**WORK INSTRUCTION:** Look through the data below. Pick out the lines holding the string "group".
◆ ◆ ◆
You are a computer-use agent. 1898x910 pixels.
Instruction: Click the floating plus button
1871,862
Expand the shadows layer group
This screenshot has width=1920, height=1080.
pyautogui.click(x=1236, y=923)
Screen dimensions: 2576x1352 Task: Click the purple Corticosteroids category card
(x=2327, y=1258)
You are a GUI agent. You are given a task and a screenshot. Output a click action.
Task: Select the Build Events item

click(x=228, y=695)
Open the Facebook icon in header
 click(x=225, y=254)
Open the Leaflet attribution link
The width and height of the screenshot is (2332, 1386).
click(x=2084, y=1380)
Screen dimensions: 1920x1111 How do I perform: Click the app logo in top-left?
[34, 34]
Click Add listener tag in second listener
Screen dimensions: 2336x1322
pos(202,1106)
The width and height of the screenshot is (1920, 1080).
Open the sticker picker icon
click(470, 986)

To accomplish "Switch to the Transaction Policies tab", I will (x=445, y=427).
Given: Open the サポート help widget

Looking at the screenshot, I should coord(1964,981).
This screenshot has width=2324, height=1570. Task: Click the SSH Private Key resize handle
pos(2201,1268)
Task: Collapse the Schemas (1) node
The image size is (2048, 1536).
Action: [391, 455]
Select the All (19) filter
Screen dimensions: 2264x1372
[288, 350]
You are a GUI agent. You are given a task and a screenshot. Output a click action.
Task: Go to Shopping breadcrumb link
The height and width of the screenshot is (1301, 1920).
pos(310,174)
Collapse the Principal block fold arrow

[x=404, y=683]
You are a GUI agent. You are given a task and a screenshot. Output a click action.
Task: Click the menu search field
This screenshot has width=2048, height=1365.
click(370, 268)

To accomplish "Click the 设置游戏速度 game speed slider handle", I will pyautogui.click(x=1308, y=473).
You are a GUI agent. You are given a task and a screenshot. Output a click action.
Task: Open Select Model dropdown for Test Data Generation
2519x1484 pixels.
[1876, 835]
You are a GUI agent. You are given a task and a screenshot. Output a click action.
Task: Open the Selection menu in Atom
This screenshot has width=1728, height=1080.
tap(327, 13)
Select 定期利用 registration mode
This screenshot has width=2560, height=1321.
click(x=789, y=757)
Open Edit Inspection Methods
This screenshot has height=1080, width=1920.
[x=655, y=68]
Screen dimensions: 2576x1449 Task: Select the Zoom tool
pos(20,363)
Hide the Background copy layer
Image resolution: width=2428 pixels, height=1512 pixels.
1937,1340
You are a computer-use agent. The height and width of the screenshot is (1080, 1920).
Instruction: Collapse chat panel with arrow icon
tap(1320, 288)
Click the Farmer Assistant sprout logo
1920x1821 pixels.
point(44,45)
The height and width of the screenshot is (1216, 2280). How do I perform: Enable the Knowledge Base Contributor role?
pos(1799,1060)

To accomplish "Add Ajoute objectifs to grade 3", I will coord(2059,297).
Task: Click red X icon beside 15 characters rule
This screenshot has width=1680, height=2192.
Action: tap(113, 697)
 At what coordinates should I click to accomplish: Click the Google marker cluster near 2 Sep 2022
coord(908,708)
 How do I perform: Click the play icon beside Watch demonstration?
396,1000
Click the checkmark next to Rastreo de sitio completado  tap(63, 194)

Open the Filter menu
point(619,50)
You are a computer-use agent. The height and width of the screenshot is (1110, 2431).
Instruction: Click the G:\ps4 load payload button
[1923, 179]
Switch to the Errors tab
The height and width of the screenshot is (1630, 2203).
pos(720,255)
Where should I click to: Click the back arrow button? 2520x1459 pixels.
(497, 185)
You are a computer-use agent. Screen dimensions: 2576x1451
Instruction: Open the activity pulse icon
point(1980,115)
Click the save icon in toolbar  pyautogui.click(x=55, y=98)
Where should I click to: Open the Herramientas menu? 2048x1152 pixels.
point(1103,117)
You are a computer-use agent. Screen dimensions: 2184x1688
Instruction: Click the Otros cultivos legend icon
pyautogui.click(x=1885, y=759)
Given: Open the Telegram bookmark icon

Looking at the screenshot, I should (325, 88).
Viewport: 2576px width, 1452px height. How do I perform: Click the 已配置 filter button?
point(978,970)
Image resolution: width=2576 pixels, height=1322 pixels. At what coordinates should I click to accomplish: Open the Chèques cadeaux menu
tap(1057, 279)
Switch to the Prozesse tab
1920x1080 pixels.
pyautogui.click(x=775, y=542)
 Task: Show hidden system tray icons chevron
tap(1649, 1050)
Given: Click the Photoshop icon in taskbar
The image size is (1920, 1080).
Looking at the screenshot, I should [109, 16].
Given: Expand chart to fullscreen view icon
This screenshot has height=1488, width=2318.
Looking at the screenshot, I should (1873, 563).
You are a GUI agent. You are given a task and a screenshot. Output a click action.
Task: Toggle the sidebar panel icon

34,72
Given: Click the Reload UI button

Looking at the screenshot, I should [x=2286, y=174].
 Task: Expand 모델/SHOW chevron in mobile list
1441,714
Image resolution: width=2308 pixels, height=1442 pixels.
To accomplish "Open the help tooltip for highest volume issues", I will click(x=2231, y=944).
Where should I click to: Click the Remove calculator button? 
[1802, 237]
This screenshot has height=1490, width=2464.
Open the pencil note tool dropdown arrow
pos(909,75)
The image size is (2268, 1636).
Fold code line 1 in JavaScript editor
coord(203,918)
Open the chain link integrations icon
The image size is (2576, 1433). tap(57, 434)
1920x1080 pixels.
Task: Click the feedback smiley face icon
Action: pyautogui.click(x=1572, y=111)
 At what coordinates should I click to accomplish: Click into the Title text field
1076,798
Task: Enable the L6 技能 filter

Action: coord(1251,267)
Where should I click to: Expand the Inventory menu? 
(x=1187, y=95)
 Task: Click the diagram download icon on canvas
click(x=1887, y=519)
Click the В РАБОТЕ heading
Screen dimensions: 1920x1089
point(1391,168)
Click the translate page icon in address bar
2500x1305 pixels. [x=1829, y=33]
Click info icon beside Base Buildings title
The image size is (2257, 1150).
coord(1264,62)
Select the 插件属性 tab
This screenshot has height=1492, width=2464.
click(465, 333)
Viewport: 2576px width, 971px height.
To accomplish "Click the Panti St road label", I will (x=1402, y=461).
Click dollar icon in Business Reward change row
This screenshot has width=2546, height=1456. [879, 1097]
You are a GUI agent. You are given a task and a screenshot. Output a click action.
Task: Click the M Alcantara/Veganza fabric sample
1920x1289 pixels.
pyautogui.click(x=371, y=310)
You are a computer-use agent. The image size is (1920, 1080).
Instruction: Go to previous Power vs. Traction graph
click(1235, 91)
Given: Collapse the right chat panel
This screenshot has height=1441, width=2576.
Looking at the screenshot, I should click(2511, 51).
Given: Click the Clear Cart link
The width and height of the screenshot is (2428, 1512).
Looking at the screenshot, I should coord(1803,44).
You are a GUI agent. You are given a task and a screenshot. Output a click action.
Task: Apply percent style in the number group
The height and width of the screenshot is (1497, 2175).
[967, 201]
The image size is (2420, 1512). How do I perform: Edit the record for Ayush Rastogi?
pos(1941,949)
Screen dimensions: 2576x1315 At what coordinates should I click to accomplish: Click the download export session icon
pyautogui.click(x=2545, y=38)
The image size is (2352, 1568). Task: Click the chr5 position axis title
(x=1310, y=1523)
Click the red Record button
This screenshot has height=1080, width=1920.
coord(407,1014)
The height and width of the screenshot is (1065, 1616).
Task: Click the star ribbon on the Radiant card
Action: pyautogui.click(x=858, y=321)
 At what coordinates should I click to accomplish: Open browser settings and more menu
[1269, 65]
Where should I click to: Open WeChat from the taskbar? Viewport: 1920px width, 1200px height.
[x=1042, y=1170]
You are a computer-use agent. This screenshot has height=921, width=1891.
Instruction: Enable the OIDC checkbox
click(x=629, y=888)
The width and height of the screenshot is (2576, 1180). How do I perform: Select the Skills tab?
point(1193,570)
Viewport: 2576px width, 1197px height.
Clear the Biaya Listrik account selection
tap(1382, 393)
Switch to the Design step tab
◆ ◆ ◆
**WRITTEN RESPONSE:**
Expand the shadows layer group
Task: Apply percent style in the number group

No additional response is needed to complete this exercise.